KEY POINTS:
Now that Auckland City ratepayers have forked out $43.5 million to upgrade Queen St and, as a result, greatly enhanced the value of the buildings lining the Golden Mile, isn't it time the property owners came to the party as well?
The picture in yesterday's Herald of the drunkenly leaning iron veranda posts outside the historic shops beyond Mayoral Drive summed up the neglect that marks what the shopowners want us to believe is the country's premier shopping strip. The truth is, much of it looks more like the main street of a tired old provincial town, slowly dying since the state highway through town got bypassed.
The long, hot summer has wiped out old memories of Queen St's leaky verandas, but any day now, when the rains return with a vengeance, the stroll up town will once more become the 100m colander dash.
But forget the verandas for a moment. Forget even the eye-level window displays where most retailers make some sort of effort to entice the passing trade inside. It's the decay and neglect above the verandas, spotted best from the opposite footpaths, that is the most depressing. Every second building needs a good scrub. Most need a decent lick of paint and more.
It's almost unfair to single out one offender, but my lunchtime routine regularly takes me down Wyndham St to Queen St, where the eye catches the grubby old Kean's Building, rust on the roofing iron, moss rampant atop flaking paint. Alongside is a dirty blue building, on which you can still pick out in outline the indecipherable lettering of a long-gone incumbent.
Heart of the City cheerleader Alex Swney was in the paper earlier in the week claiming "Queen St is on the road back". There's not much sign of that above the ground floor.
There were plans to throw a big welcome back party for customers old and new, but that seems to have been shelved. Perhaps Heart of the City could spend the money on water-blasters and get its millionaire members out one weekend for a scrubathon instead.

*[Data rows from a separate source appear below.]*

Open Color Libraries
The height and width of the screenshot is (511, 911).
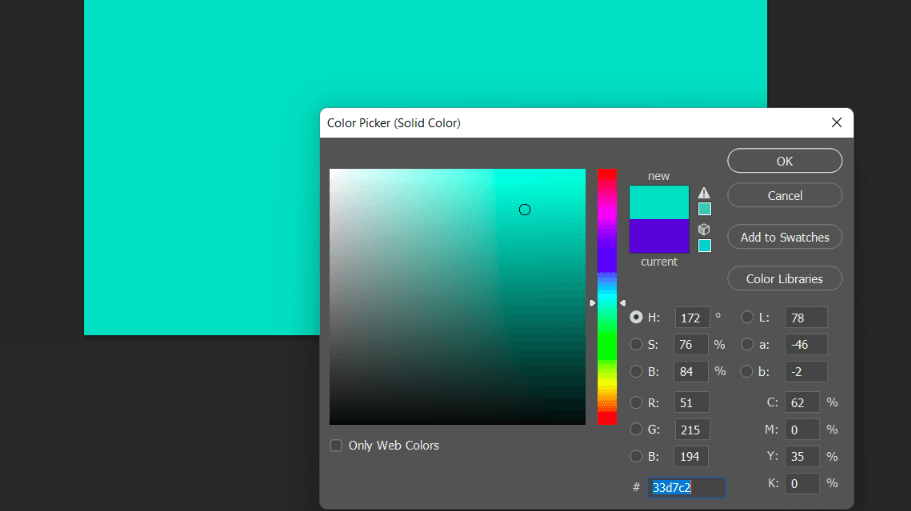pos(784,279)
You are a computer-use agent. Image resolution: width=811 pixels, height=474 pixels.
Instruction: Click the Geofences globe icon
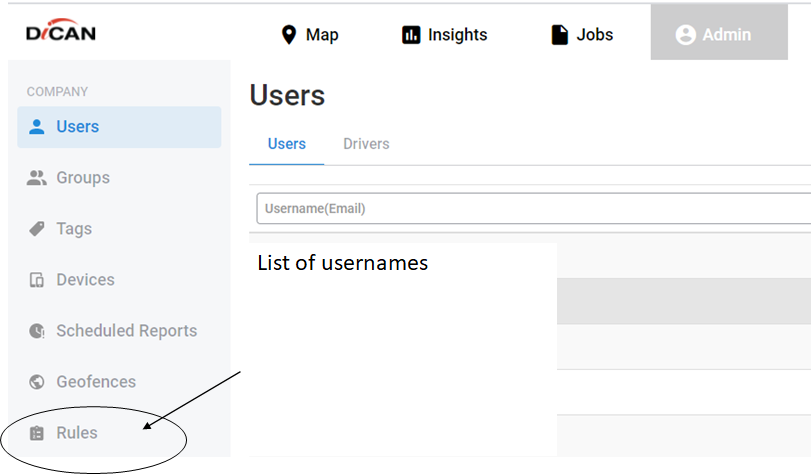[37, 381]
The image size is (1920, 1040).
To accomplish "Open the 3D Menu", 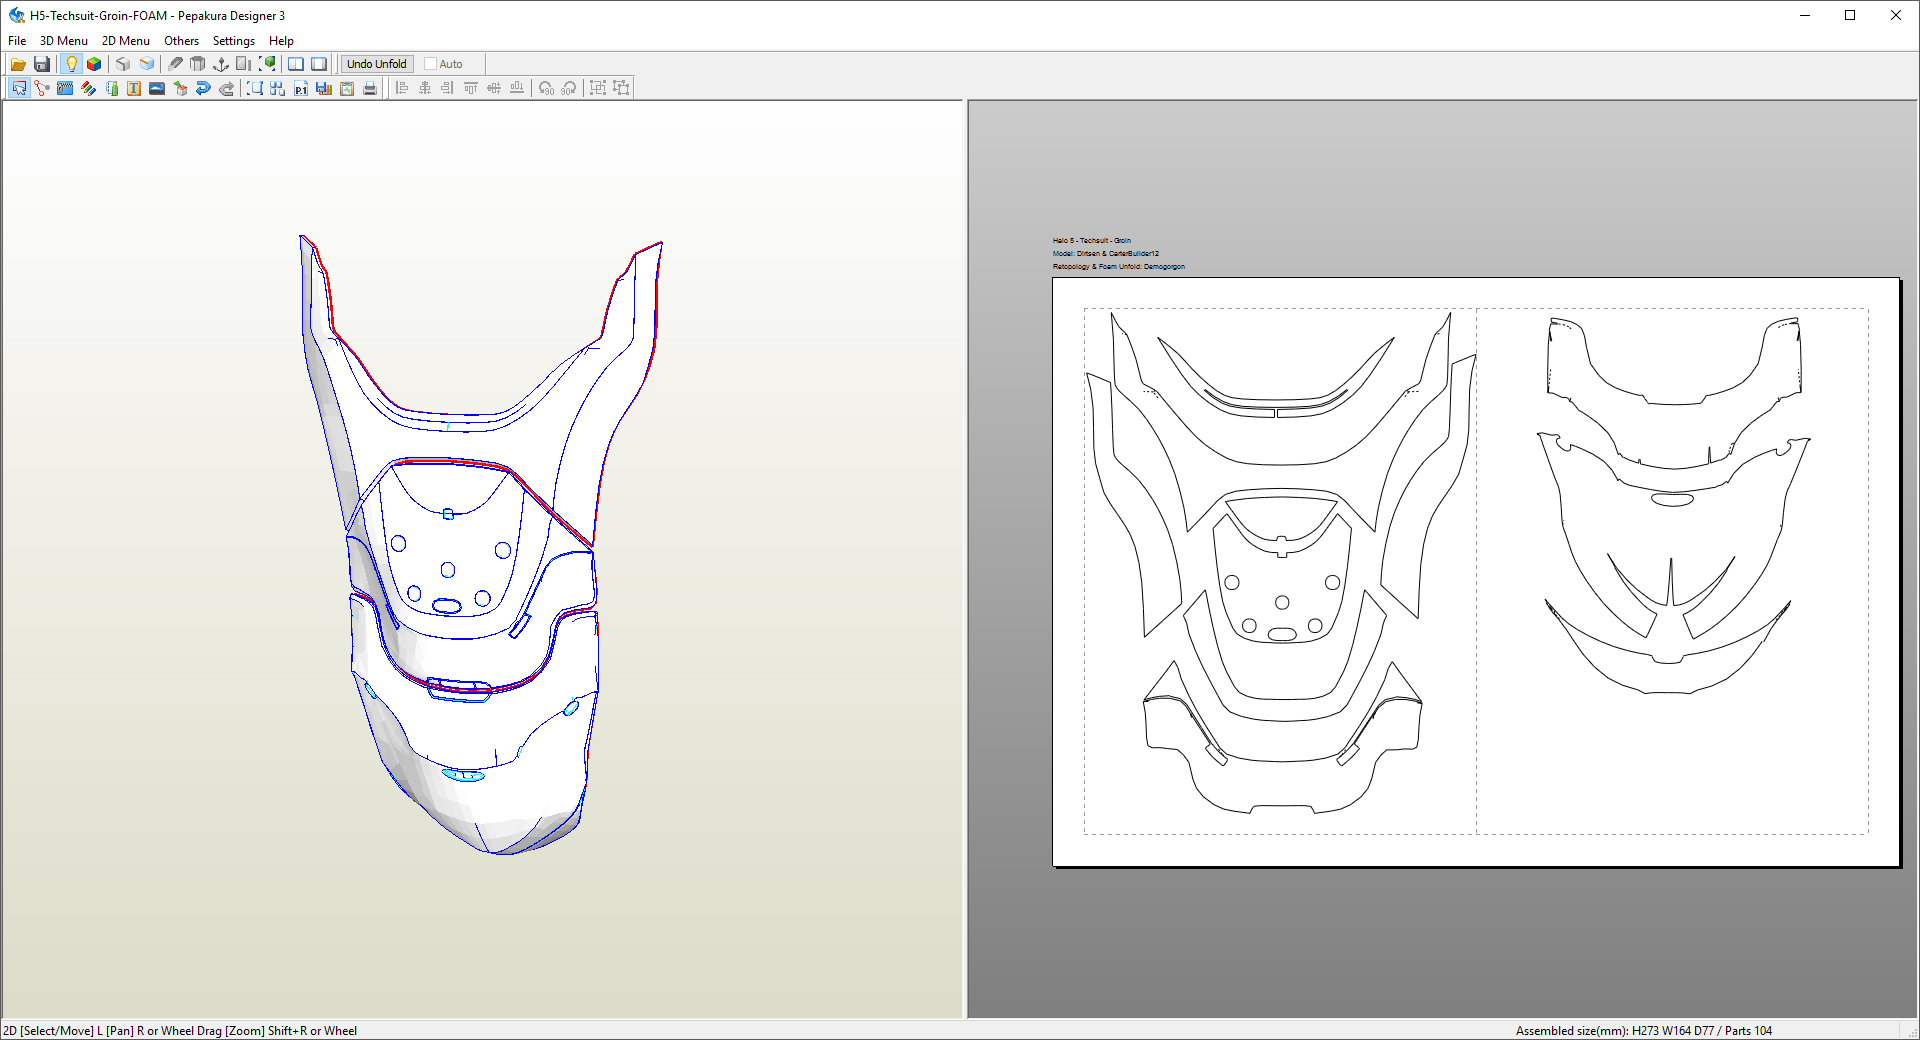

What a shame they're not like that boutique building owner, lawyer Billy Boyd, whom I was reading about last weekend. He says he gets "a real kick out of buying a rundown historic building and restoring it to its former glory along with full-on modern amenities and services". Lucky CBD buildings he has rescued include Number 9 High St and 23 O'Connell St.
Mr Boyd has monthly and quarterly washing-down programmes for his buildings. Back in the 1980s, after he bought his first building, the Empire Tavern, he was spotted "hosing down the walls himself and affectionately scrubbing them".
That's the sort of pride we need from Queen St property owners. If they want the rest of us to treat their street as a destination to treasure, then they should lead by example.
It's all very well skiting about Louis Vuitton doubling its shopping area and Gucci coming to town, but one suspects this alone won't result in a huge upsurge of shoppers abandoning the malls for the CBD.
The extra width of the paving, and the fact that it doesn't wobble under foot as the previous cobbles did, is to be welcomed. And as I've said before, I'm a convert to the nikau palms look. As for the public artworks, the less said, perhaps, the better. The $250,000 glass and light folly outside the Civic Theatre was such a failure the artist demanded her name be removed from the pavement plaque. I think it should have been left as a warning to all who take money from the public purse to be careful with it.
As for the 7m-high stylised waka sternpost, designed by Fred Graham for the bottom of Swanson St, that was a good idea that hasn't worked. It's supposed to represent where waka were beached in 1840s Auckland, but to have succeeded, it needed a bit of space around it, both horizontally and vertically.
Unfortunately, stuck between two modern buildings at the end of a pokey lane, and overshadowed by a mess of verandas and signs, it just adds to the urban clutter.
But at least it's clean, which is more than can be said for much of the rest of the street.